> **EXERCISE INPUTS**
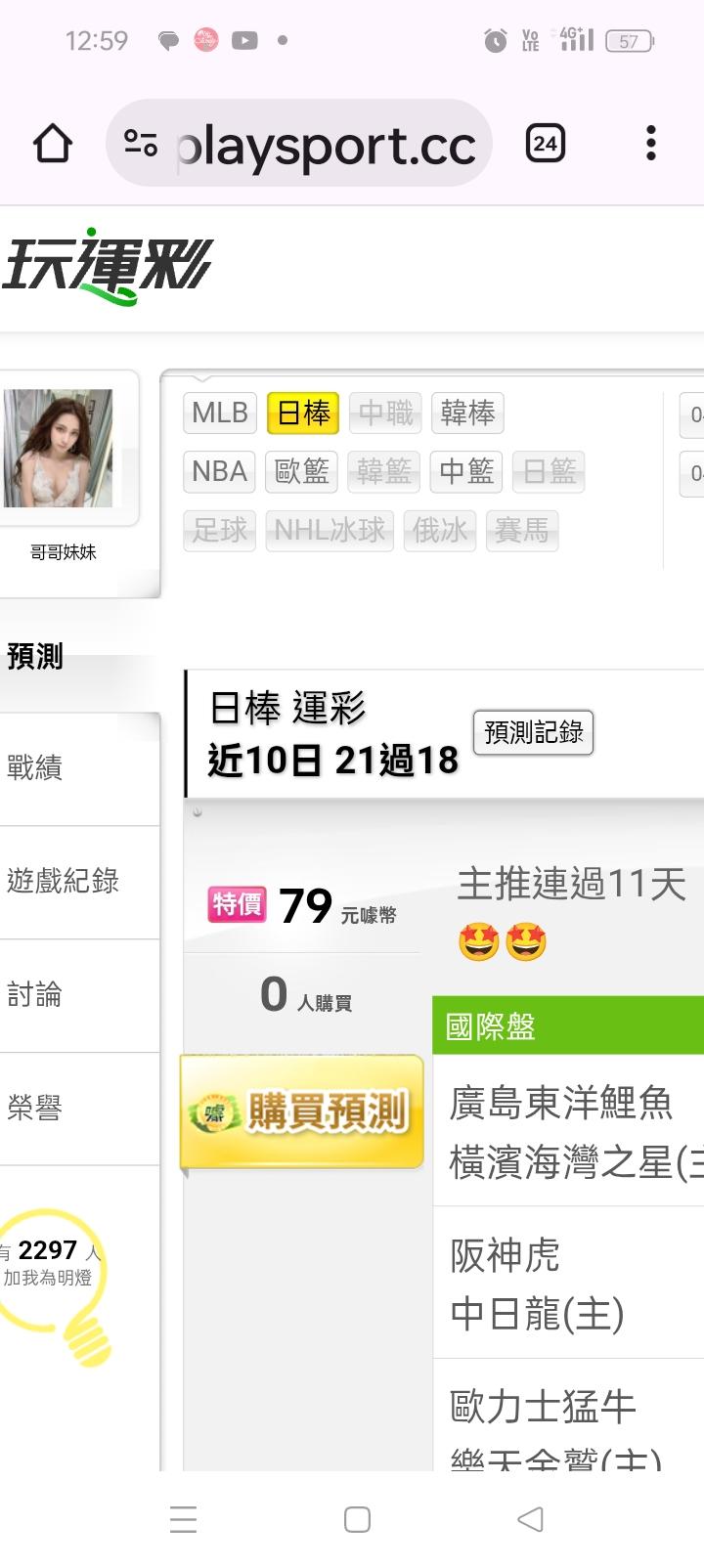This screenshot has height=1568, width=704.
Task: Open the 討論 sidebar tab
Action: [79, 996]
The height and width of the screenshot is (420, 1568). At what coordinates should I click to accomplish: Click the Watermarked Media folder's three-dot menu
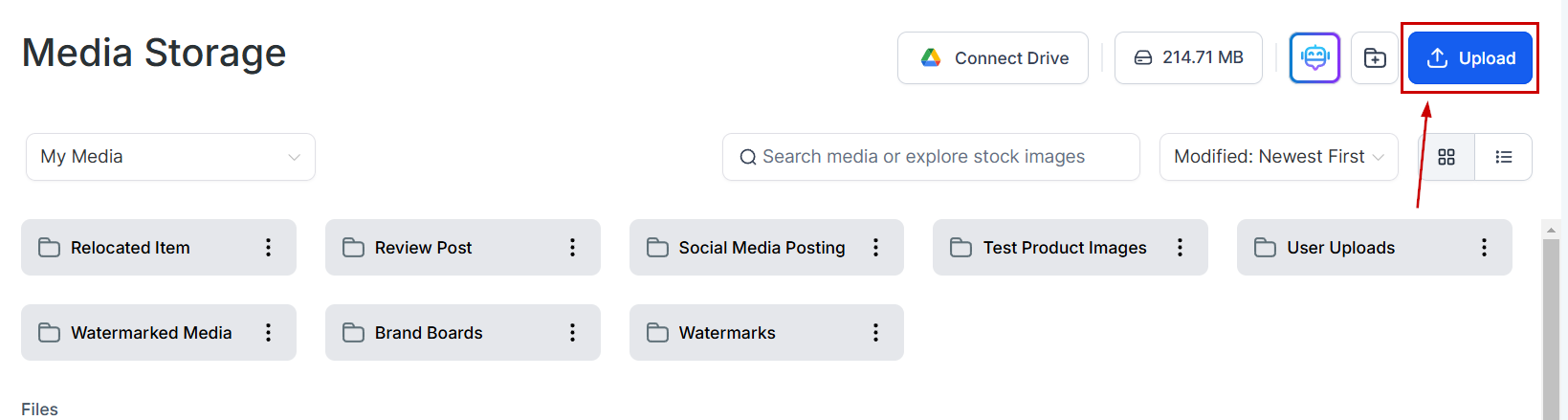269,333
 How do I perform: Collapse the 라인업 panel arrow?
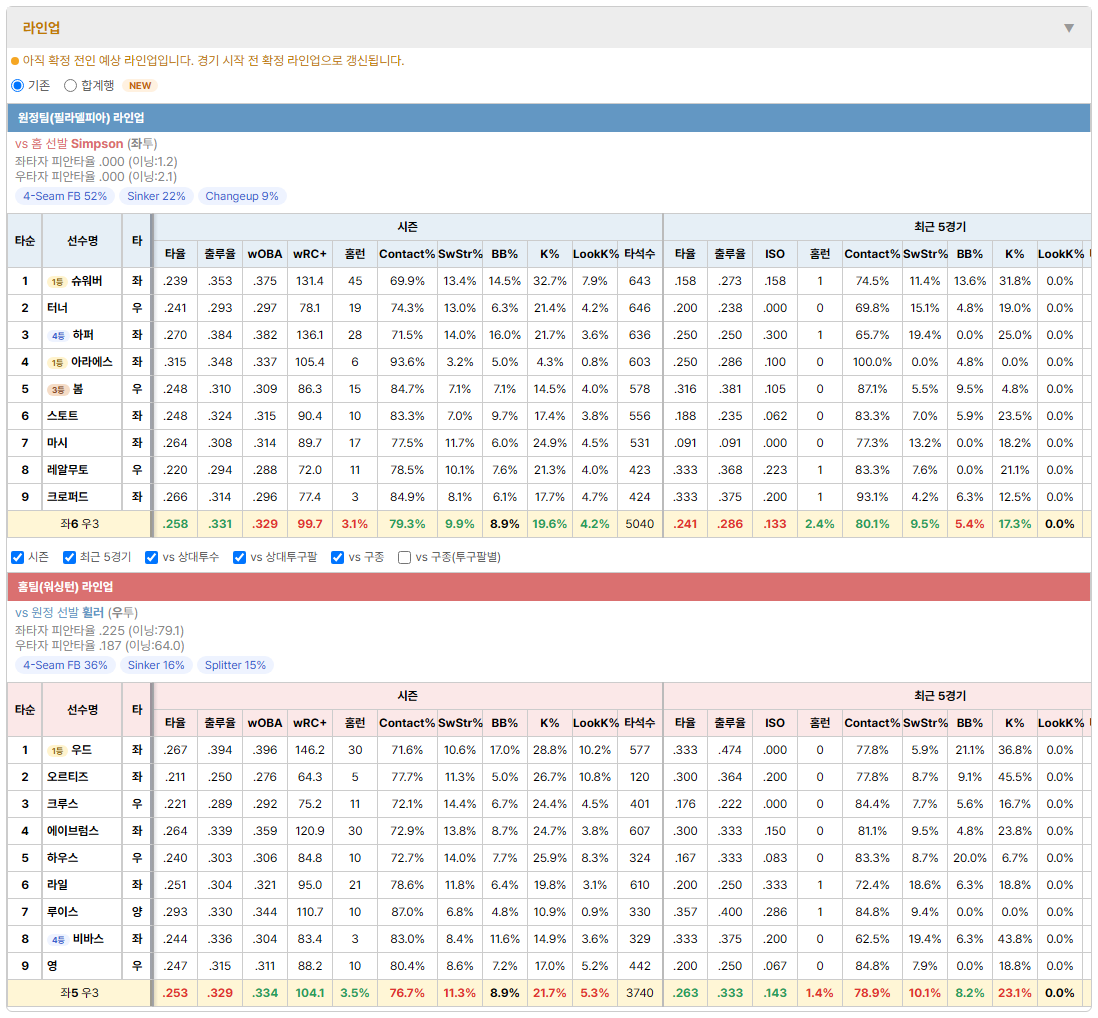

> **TASK INSTRUCTIONS**
Would you give again exactly the lines from the line containing "The height and" through the end of the listing, both ends included, without any pictures?

> **TASK RESULT**
The height and width of the screenshot is (420, 1568). At what coordinates should I click to accomplish: Click the Watermarked Media folder's three-dot menu
269,333
 How do I perform: Collapse the 라인업 panel arrow?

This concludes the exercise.